_Source material:_

====

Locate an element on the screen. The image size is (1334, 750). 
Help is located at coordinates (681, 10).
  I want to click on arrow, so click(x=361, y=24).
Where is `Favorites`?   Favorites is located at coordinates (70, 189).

====

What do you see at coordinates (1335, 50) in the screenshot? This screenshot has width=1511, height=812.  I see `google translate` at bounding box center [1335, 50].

====

_Given instruction:_ Set down verbatim the lines running from the line that contains "Locate an element" to the line that contains "coordinates (70, 189).", both of those lines included.

_Result of this task:_
Locate an element on the screen. The image size is (1334, 750). 
Help is located at coordinates (681, 10).
  I want to click on arrow, so click(x=361, y=24).
Where is `Favorites`?   Favorites is located at coordinates (70, 189).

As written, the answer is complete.